What I can do to make her feel good again? Do you think it would be wise to let her know my feelings about how she has changed? I’m afraid she can turn her love into hate and really beat me up with the muscles I’m entranced with. Or maybe just never talk to me again. I couldn’t stand that.
Any help will be very appreciated. Thanks in advance.
Peter Watson
April 7, 2005 at 12:04 pm #3348Mark NewmanParticipantIsn’t it funny to get two letters like that in one day? Of course I replied to them separately. I’m just a counselor and don’t want to play God.
Dear Esmerelda:
Of course it’s absolutely safe to have sex with a man, even if he’s weaker than you. Men have been having sex with women for thousands of years. Yes we have needed them to be a bit gentler sometimes than they’ve wanted to be, but that is easy to learn, especially if you are already aware of the disparity in the strengths of your bodies. (But let me take this opportunity to remind you to use birth control!).
As for how to know whether he still likes you and whether he likes your new body? Well, there are some ways that are very easy to find out. I think you know what I mean by that. But even apart from a boy’s obvious physical reactions, my guess is that if he liked you before, he will still like you now. Remember, you are bigger and stronger, but you are still the same girl and he is the same boy. But here are a few things you can do to give yourself confidence. Dress with clothes that compliment your shape. Stand close to him. Watch his eyes. Boys his age (and many men of greater age!) may react nervously and shyly when they are attracted to a woman, but the first thing you want to know and confirm to yourself is just that fact. How you put him at ease is the next step. Take the lead gently. Touch him from time to time. Look into his eyes. Make easy conversation. Listen to his words. Laugh at his jokes. Believe me, if he is interested in you at all in the beginning, he will show you soon enough. Just give him time to reciprocate
And don’t forget your birth control!
Let me know how it goes. Good luck.
Marilyn
April 7, 2005 at 12:24 pm #3349Mark NewmanParticipantDear Peter:
I am so sorry you had to experience that kind of bullying. It is absolutely wrong. Please don’t believe that it was your fault in any way. Girls who use their new strength to hurt boys should be severely punished. And they WILL be, if enough people have to courage to speak up! I hope you will.

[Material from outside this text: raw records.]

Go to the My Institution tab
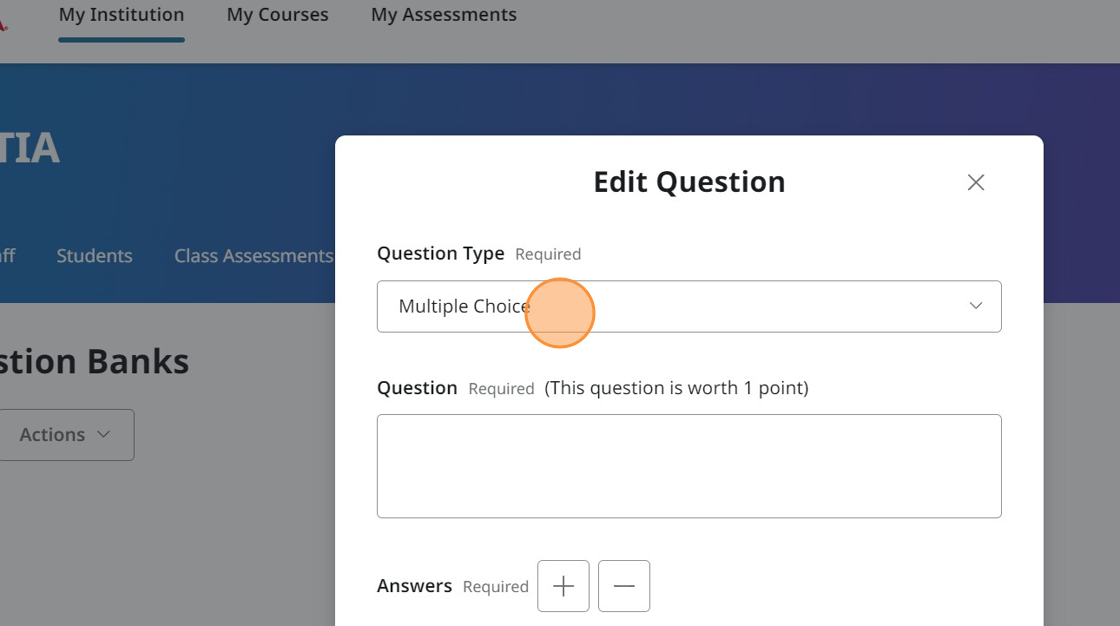This screenshot has width=1120, height=626. pos(121,15)
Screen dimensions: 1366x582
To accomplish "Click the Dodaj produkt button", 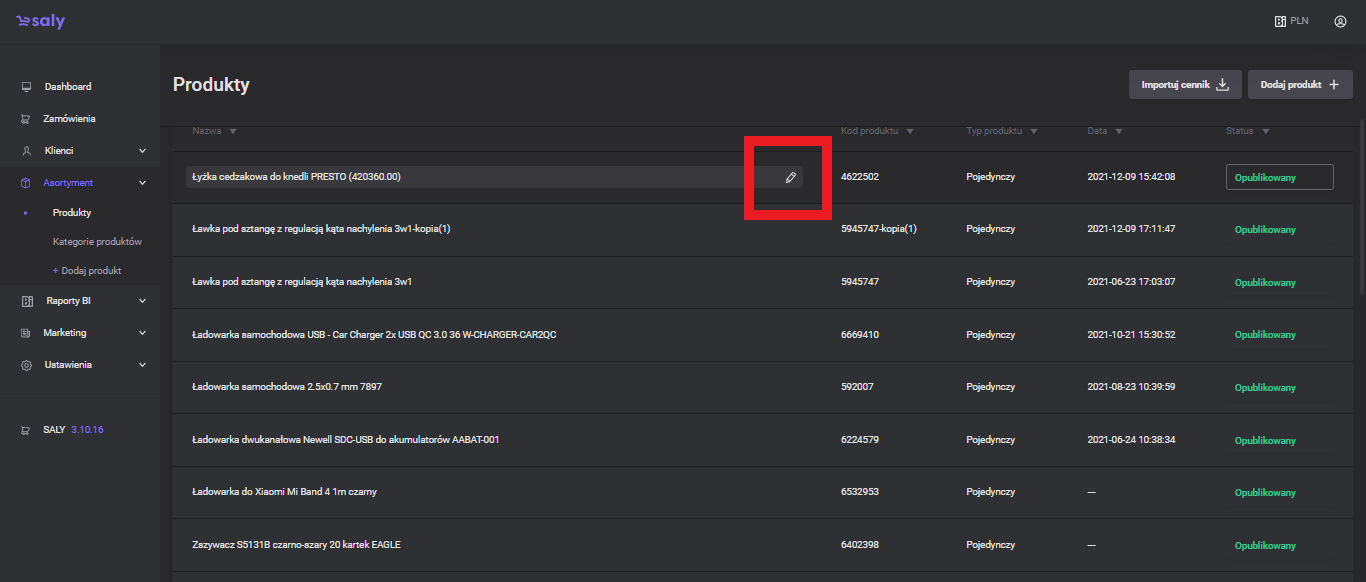I will click(1299, 85).
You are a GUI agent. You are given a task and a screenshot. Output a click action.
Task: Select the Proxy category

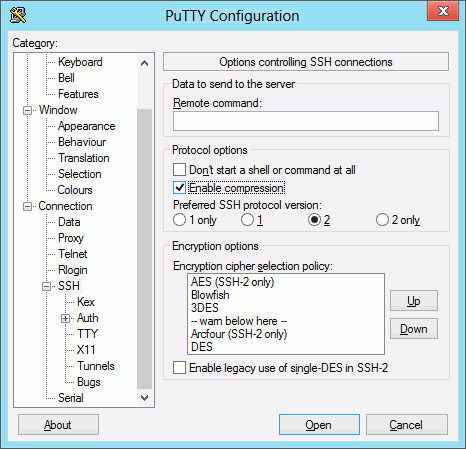[x=70, y=238]
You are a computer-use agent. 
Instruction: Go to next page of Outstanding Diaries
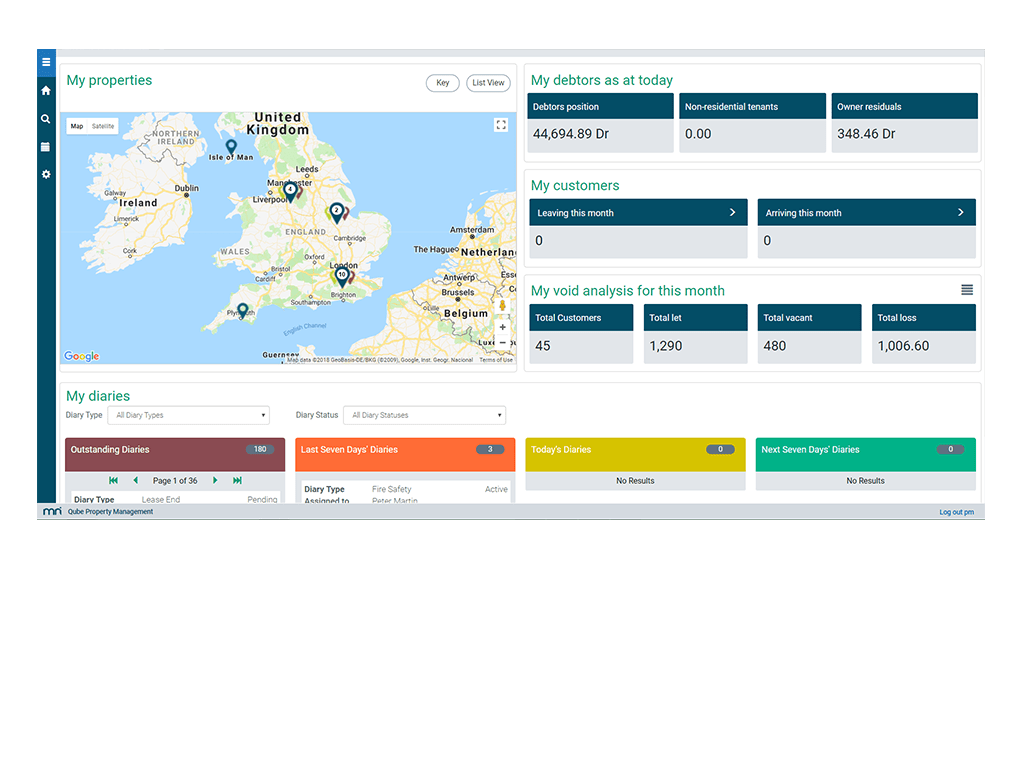[215, 481]
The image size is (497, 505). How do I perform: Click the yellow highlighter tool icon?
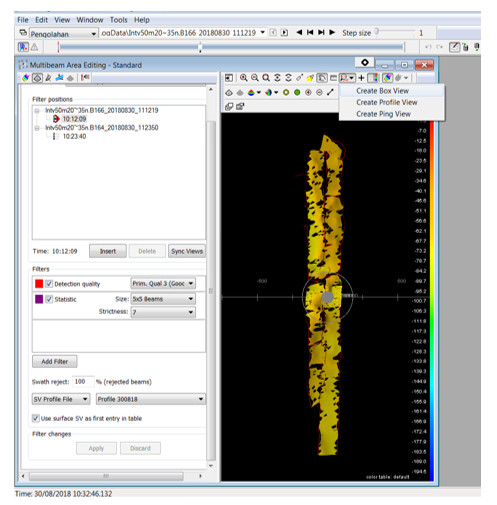point(310,78)
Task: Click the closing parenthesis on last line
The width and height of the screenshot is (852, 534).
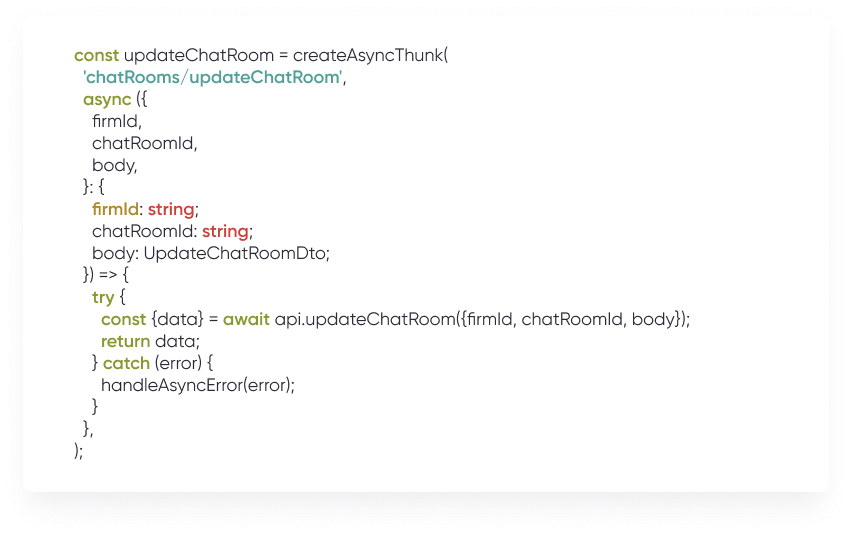Action: (77, 450)
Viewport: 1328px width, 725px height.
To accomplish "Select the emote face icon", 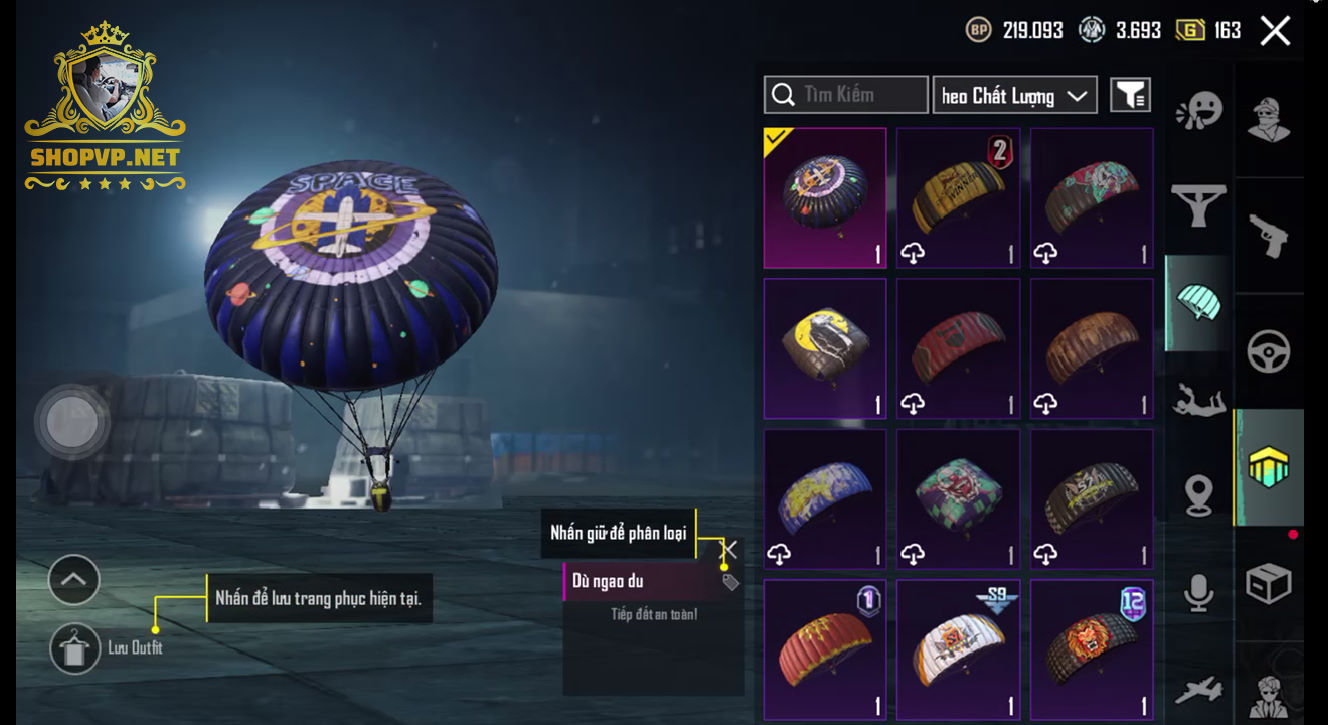I will (1198, 111).
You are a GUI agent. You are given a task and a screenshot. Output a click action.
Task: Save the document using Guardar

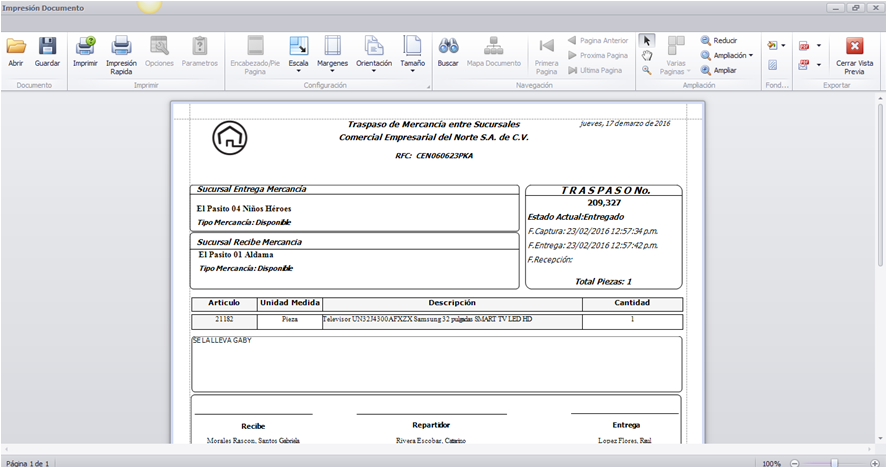click(47, 51)
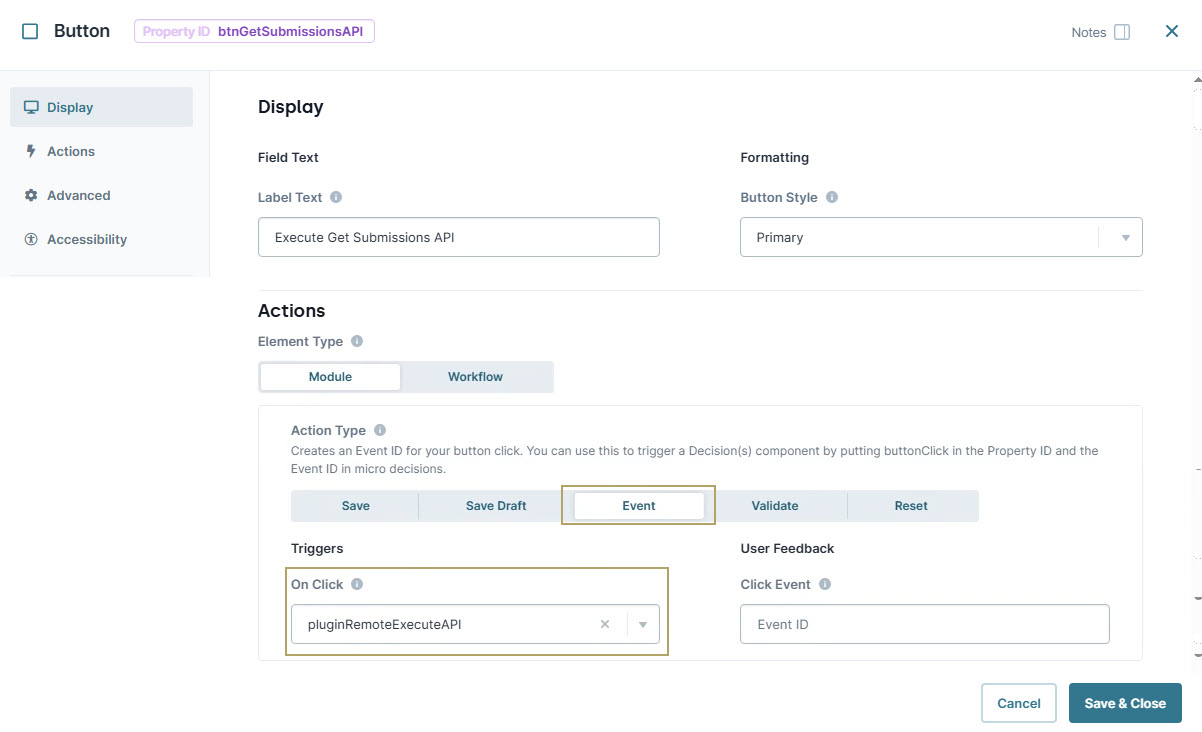1202x732 pixels.
Task: Switch Element Type back to Module
Action: (x=330, y=376)
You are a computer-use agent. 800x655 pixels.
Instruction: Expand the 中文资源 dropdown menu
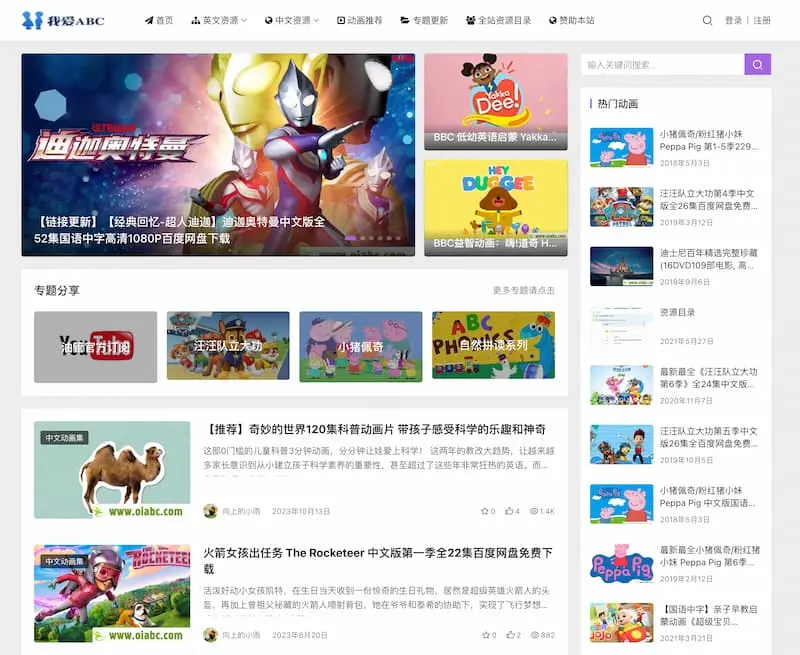click(293, 20)
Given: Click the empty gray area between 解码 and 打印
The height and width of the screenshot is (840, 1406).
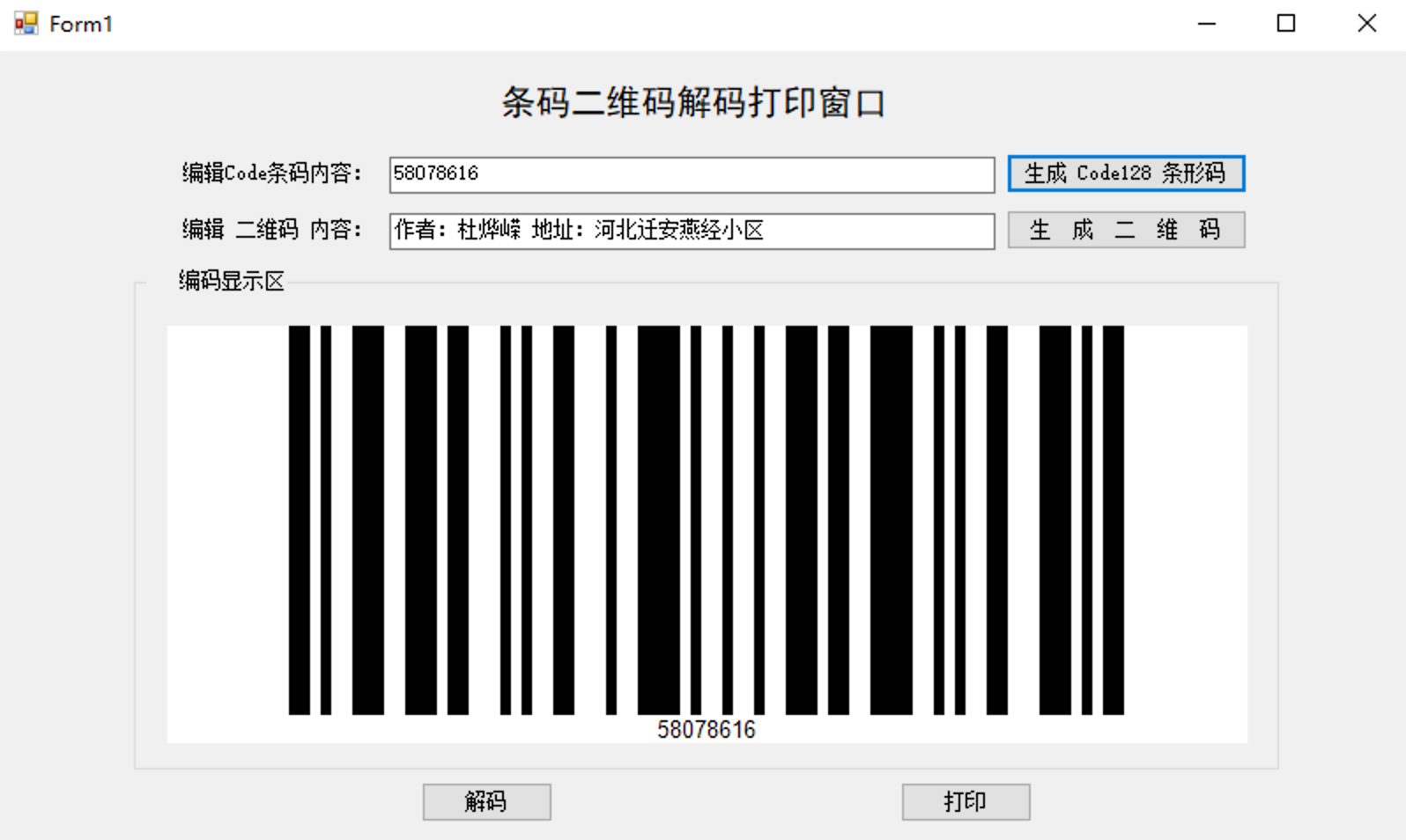Looking at the screenshot, I should 726,802.
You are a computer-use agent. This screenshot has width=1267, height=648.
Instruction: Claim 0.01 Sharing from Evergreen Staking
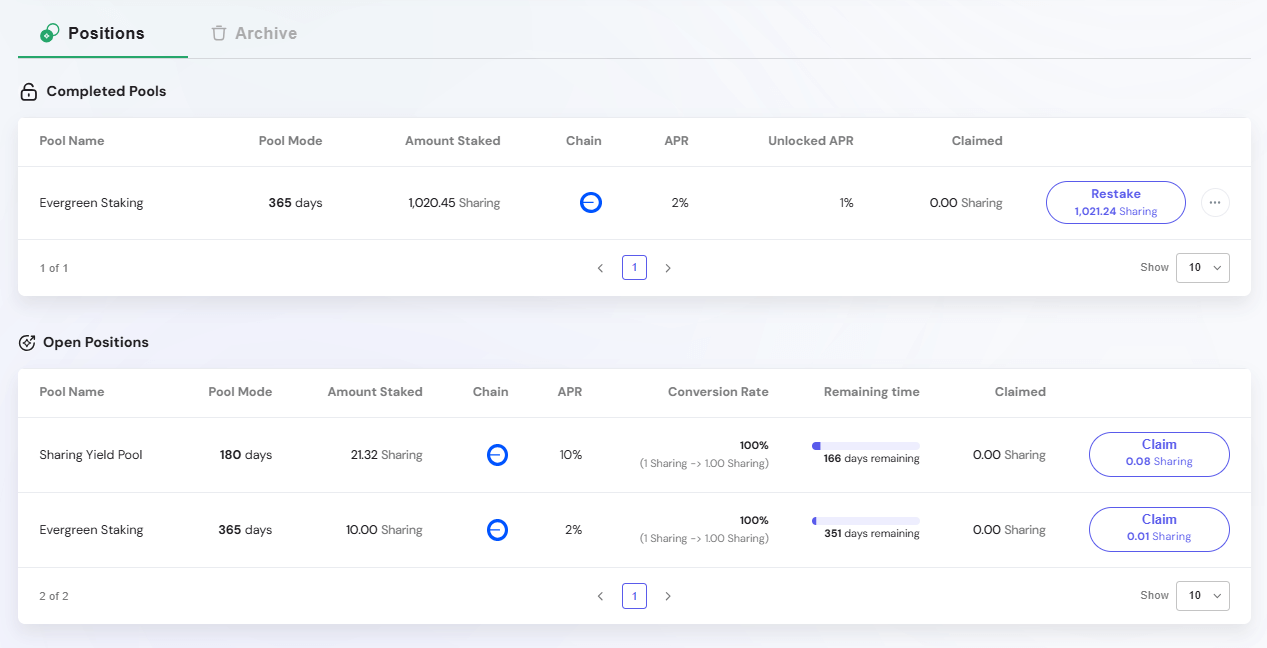[1158, 529]

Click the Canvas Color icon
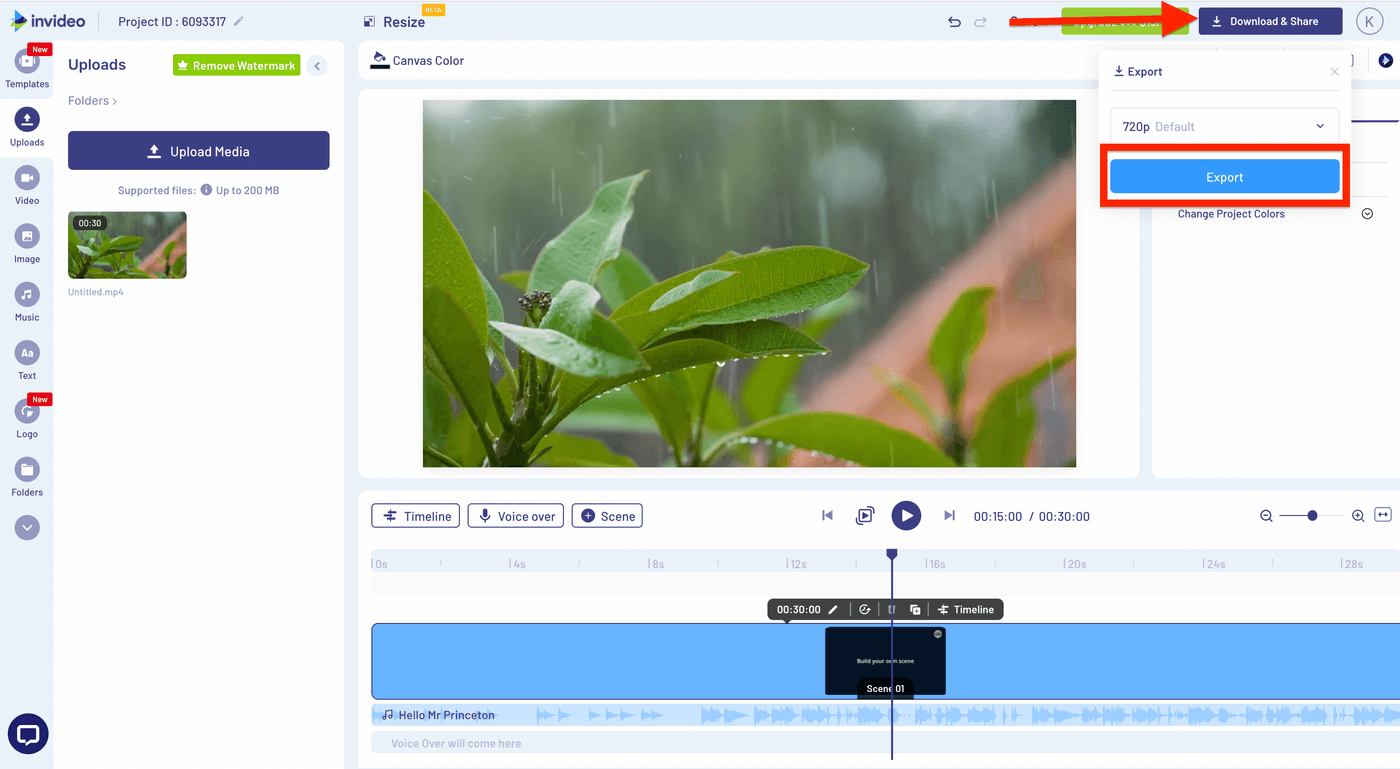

But that experience should not make you afraid of all girls, especially girls you know well already and like and trust. Having muscles does not make a girl mean. It is very understandable that you should feel shy around her, particularly if you have strong feelings for her. But don’t let fear get in your way.
You ask whether you should let her know that having muscles has made her even more attractive to you. This is a bit tricky but I think you can manage it. Girls often do not like it when a boy focuses only on her body parts and not on her as a person. But girls DO like knowing that a boy finds her attractive. And most girls now DO feel more than a bit self-conscious and insecure about the changes in their bodies. Telling her that you find her attractive, even more attractive than before, is almost certain to get the reaction you want. BUT, telling her that the changes in her body fulfill your fantasies about muscular women is much less likely to work. Why? Because the second statement reduces her to an object in your own mind. It makes her play a role in your fantasies, whereas the first statement treats her as a person. Believe me, once she knows you find her attractive as a girl, she will be more than happy to let you adore any and all parts of her body. It’s just a matter of getting first things first.
I hope I’ve helped you. Please let me know how it goes. And, if things progress between the two of you, don’t forget to use birth control. It’s the boy’s responsibility as much as the girl’s.